■ Instructions for the task ■
Copy out the lines word for word, beginning with the line containing "coordinates (178, 454)." and ending with the line containing "The image size is (751, 536).", both of those included.

══ Records supplied ══

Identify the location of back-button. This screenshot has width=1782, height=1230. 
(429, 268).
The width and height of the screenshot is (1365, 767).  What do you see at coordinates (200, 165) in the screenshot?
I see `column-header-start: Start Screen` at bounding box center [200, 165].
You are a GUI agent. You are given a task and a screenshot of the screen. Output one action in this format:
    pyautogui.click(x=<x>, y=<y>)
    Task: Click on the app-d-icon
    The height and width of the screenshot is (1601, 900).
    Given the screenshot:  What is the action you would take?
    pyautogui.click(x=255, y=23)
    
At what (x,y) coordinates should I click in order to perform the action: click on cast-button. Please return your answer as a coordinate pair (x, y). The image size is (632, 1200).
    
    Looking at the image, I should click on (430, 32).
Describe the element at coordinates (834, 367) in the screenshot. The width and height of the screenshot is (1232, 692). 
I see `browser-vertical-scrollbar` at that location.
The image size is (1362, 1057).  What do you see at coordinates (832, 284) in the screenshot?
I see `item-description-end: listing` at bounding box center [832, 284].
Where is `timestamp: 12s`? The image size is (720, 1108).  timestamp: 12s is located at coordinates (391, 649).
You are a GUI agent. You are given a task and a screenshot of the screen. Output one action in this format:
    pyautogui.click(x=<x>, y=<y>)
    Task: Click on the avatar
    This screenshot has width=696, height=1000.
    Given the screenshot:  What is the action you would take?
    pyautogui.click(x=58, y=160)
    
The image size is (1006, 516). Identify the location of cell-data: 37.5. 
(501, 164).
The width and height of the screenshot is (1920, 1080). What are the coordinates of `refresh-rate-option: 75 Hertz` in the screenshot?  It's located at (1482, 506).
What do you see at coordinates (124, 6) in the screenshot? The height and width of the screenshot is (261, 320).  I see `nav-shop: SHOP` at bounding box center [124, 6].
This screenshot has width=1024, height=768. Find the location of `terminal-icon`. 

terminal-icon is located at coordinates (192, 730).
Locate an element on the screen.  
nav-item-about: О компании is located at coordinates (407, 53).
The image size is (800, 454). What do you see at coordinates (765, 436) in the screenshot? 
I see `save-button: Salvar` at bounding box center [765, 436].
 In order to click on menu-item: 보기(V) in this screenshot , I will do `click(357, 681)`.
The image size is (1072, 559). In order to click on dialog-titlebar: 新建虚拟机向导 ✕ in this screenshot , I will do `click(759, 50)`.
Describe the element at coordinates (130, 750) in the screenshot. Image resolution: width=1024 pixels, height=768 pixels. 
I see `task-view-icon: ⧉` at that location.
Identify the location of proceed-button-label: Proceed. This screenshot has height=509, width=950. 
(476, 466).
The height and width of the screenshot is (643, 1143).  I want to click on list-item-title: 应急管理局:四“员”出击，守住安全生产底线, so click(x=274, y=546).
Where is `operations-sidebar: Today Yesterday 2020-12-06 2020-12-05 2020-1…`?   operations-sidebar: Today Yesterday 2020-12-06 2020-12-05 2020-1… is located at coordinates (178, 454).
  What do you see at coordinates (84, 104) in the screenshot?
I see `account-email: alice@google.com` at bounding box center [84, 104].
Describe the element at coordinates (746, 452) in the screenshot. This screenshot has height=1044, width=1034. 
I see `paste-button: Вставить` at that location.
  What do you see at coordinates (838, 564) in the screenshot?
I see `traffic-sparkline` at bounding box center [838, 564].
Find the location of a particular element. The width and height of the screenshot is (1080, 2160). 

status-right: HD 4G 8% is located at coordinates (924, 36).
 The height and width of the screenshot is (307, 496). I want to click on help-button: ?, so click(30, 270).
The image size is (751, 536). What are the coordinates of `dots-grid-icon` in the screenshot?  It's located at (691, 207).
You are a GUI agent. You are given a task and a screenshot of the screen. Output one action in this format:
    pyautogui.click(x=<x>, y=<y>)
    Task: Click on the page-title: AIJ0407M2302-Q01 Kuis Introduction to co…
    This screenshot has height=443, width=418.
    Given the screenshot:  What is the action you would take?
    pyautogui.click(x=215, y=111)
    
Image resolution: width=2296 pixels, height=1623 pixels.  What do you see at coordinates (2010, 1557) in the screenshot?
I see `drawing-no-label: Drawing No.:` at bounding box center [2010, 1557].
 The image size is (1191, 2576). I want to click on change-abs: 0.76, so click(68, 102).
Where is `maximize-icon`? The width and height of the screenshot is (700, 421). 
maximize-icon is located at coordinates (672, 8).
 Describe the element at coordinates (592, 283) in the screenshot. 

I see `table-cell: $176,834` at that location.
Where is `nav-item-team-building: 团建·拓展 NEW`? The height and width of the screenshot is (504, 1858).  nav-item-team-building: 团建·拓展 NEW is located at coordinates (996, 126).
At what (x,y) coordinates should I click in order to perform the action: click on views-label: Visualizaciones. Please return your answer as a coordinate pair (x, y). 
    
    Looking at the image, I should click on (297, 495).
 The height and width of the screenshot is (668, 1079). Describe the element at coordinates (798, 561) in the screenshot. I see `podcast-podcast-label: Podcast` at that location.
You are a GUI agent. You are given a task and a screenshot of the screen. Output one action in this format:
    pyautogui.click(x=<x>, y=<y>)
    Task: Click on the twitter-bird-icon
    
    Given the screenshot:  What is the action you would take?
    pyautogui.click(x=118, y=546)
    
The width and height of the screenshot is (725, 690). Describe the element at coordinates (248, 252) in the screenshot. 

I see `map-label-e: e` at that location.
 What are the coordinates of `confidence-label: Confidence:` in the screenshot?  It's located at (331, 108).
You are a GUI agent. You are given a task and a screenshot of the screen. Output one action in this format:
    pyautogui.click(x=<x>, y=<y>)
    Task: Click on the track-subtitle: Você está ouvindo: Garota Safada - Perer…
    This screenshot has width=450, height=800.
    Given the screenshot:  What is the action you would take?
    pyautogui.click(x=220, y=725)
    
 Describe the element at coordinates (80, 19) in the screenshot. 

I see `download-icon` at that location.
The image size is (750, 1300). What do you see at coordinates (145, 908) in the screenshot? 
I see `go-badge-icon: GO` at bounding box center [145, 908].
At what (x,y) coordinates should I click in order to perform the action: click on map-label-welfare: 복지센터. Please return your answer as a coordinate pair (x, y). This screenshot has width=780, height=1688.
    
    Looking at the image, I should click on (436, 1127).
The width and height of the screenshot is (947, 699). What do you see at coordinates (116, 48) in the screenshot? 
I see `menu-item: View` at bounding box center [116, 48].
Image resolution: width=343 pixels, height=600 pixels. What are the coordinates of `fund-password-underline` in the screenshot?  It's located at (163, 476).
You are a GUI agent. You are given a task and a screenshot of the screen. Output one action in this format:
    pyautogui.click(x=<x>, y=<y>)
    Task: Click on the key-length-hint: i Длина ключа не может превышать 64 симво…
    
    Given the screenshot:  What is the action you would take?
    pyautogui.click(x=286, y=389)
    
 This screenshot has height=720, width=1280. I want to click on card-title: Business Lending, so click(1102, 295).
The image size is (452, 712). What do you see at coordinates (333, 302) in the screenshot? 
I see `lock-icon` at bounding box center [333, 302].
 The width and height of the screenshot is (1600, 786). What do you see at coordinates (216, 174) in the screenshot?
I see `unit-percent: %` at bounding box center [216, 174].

═══

■ Answer section ■
Where is `operations-sidebar: Today Yesterday 2020-12-06 2020-12-05 2020-1…`?   operations-sidebar: Today Yesterday 2020-12-06 2020-12-05 2020-1… is located at coordinates (178, 454).
  What do you see at coordinates (84, 104) in the screenshot?
I see `account-email: alice@google.com` at bounding box center [84, 104].
Describe the element at coordinates (746, 452) in the screenshot. This screenshot has height=1044, width=1034. 
I see `paste-button: Вставить` at that location.
  What do you see at coordinates (838, 564) in the screenshot?
I see `traffic-sparkline` at bounding box center [838, 564].
Find the location of a particular element. The width and height of the screenshot is (1080, 2160). 

status-right: HD 4G 8% is located at coordinates (924, 36).
 The height and width of the screenshot is (307, 496). I want to click on help-button: ?, so click(30, 270).
The image size is (751, 536). What are the coordinates of `dots-grid-icon` in the screenshot?  It's located at (691, 207).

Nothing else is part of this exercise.